Hoje, neste contexto, margem também é centro e é possível ver, em bairros distantes, apresentações de criações que se somam a um cenário vigente para congregar as mais indispensáveis questões da humanidade contemporânea – seja de raça, gênero, padrões estéticos, condições sociais e políticas, consumismo, preconceitos, relações com a tecnologia e com os espaços urbanos, das possibilidades do corpo como universo expressivo etc.
Na cena paulistana, o espectador atento pôde acompanhar, nas últimas décadas, como a dança se desprendeu da tradição para ser identificada como contemporânea. Ainda quando a dança acontecia (ou era vista) no centro, o então Corpo de Baile do Teatro Municipal de São Paulo tornou-se Balé da Cidade de São Paulo para assumir um repertório produzido no momento presente, deixando de reproduzir obras do passado. Só para lembrar, a companhia que surgiu em 1968 para acompanhar óperas e para ser expressão do balé clássico, se transformou completamente a partir de 1973, quando Antonio Carlos Cardoso assumiu a direção artística do grupo. Na época, não só o Balé da Cidade mudava os rumos da dança, mas toda uma geração que incluiu indivíduos e grupos – de Marilena Ansaldi ao Ballet Stagium – até o Grupo Corpo, que surgiu em Belo Horizonte em 1975 e logo trouxe para São Paulo seu primeiro espetáculo, Maria Maria, um sucesso com foco na cultura brasileira, que ficaria seis anos em cartaz (no Brasil, Europa e América do Sul).
A estreia brasileira de Kazuo Ohno em 1986, no Teatro Anchieta do Sesc Consolação de São Paulo, foi um acontecimento extraordinário. Aos 80 anos, no auge da carreira, o mestre do butô provocou estranhamento e fascinação na mesma proporção, conquistando legiões de seguidores e admiradores apaixonados.
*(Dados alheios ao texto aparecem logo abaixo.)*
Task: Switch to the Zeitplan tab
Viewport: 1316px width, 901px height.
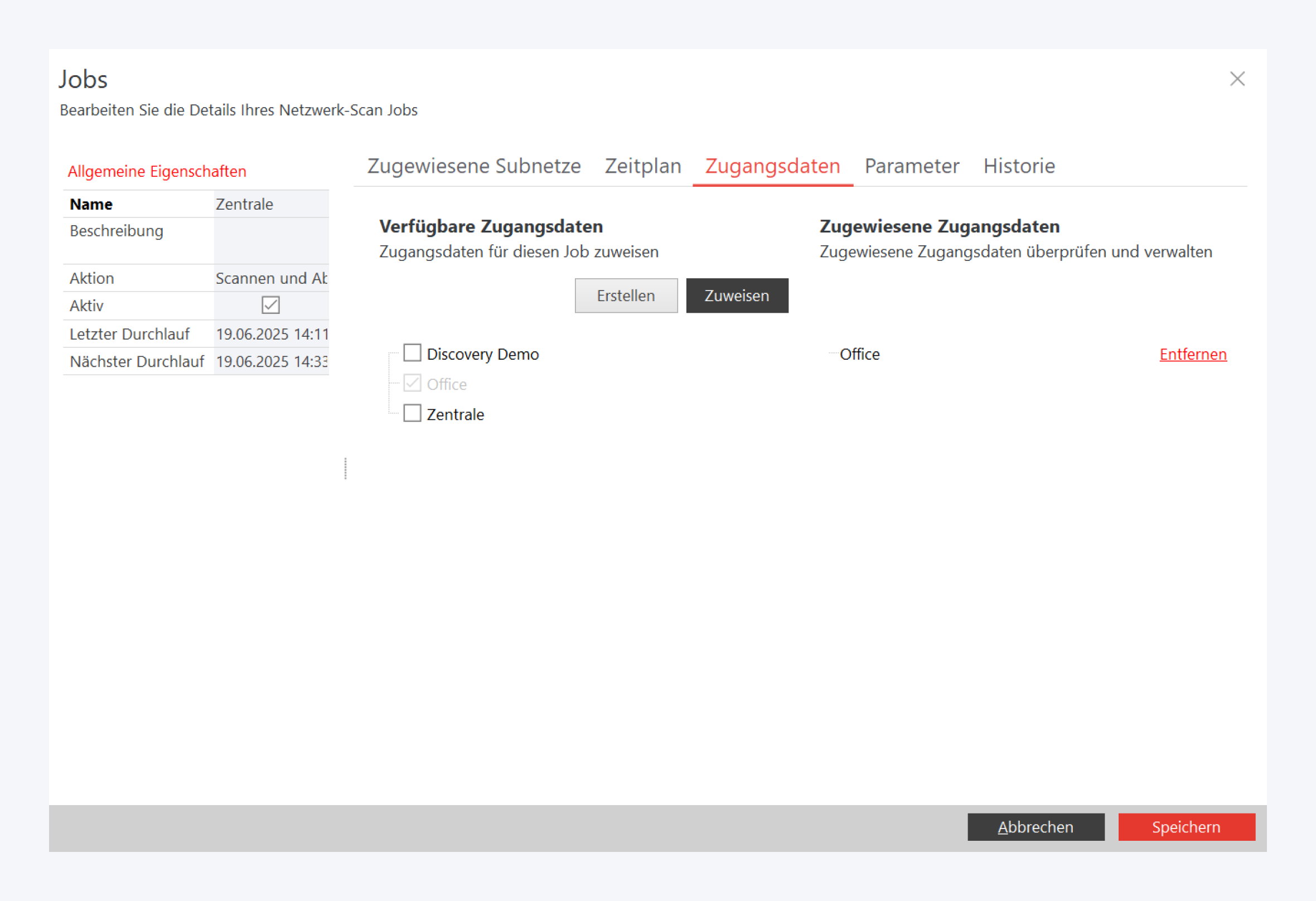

Com este artista singular, aprendeu-se a enxergar dança sem limites de perspectiva. A seminudez de Kazuo Ohno no palco, sem qualquer apelo a artifícios, mostrava uma poesia de vida em cuja densidade todas as diferenças se encontravam.
Tantos transformadores e tantas renovações trouxeram absoluta amplitude para a criação e a fruição da dança. Tornou-se impossível identificá-la em moldes apreendidos no passado. Para os artistas da dança, as possibilidades se abriram e, entre os grupos brasileiros, os trabalhos autorais se intensificaram, frutos de pesquisas individuais ou coletivas, em busca das próprias verdades. Para o espectador leigo, apreciar dança significa se deixar surpreender por expressões que podem se misturar aos atos cotidianos mais banais e também pelo caleidoscópio de proposições que, na verdade, estão refletindo a existência humana – no momento presente e naquilo que ela tem de atávico.
Ideal seria se o ensino das artes, em sua amplitude histórica, fosse adotado nas escolas brasileiras, já na educação básica. Representaria o primeiro passo para que o cidadão brasileiro percebesse a importância do convívio com as artes em seu cotidiano – o que também desenvolveria familiaridade com as mais diversas expressões. Mais tarde, por senso crítico ou gosto pessoal, poderia fazer as próprias escolhas, mas conservando o respeito por todas as manifestações – um pouco o que se vê em cidades do interior da Europa, onde grandes eventos artísticos envolvem toda a população, sem que propostas diferentes ou supostamente ousadas escandalizem ninguém.